MooOne day when I was teaching and my students were all busy with separate tasks, I “mooed” like a cow. Then waited. All eyes were immediately on me. My students were shocked and I was smiling. Whenever I learned something interesting or more importantly, how people learn, I would share it with my students. This day I had learned that making a strange animal sound was an excellent way to get the attention of a crowd quickly. Never know when one might need that knowledge.

Several months later a student requested a bathroom break during class. The last time he had made this request I had forgotten and reprimanded him when he came back for not asking. The class supported him and I realized I had forgotten. The child was kind about my mistake. My memory was failing me on all fronts in the classroom. So this time the brilliant child gave my own trick back to me and “mooed” at the door. We all looked up at him in shock. “I just wanted to be sure you remembered I asked to use the bathroom!” We all laughed.

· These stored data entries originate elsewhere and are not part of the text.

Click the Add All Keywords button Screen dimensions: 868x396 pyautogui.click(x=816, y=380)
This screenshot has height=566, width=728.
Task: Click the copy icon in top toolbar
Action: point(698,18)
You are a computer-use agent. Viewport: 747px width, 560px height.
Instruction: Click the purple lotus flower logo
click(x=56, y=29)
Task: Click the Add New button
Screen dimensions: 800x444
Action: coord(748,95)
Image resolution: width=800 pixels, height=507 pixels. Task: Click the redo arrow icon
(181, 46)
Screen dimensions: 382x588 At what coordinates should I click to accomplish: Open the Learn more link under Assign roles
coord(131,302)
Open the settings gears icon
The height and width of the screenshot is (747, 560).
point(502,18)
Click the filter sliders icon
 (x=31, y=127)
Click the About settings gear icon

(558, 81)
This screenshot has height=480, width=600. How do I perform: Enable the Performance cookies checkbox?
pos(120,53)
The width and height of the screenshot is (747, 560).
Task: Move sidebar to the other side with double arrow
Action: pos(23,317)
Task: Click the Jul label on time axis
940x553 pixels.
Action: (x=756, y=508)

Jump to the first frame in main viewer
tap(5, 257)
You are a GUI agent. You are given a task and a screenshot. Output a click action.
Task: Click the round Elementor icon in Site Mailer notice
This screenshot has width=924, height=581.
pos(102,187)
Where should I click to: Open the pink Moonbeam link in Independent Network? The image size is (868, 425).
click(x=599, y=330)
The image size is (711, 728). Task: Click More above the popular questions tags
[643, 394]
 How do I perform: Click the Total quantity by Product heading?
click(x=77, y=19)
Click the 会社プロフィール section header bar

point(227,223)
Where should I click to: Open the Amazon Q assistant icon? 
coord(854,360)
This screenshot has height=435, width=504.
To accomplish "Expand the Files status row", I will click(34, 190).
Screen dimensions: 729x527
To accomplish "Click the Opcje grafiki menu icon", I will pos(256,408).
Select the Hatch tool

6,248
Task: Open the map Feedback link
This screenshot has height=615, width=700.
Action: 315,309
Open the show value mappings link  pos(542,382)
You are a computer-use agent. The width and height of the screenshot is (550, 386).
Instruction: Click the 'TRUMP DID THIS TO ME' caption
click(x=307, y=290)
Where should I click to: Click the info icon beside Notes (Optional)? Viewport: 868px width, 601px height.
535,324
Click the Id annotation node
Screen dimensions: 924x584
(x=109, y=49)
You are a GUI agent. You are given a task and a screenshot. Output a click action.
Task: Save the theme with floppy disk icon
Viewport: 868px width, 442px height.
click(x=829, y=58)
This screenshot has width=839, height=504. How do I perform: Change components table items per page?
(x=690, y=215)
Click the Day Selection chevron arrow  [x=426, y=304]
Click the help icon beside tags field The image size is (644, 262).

The next year I left teaching due to memory and fatigue issues impacting my ability to instruct and manage a classroom. At the end of the school year the principal had me back at the awards ceremony to recognize my many years of teaching for the school. When I left the stage the entire back of the room began to “moo”. It sounded like “booing”. I had forgotten the lesson I had taught the children so one of them came running forward, “We are mooing, Mrs. Cook! Mooing!” A smile came to my face and tears to my eyes as I took the stage again and shared the story with the audience. They clearly had learned how to get the attention of a crowd!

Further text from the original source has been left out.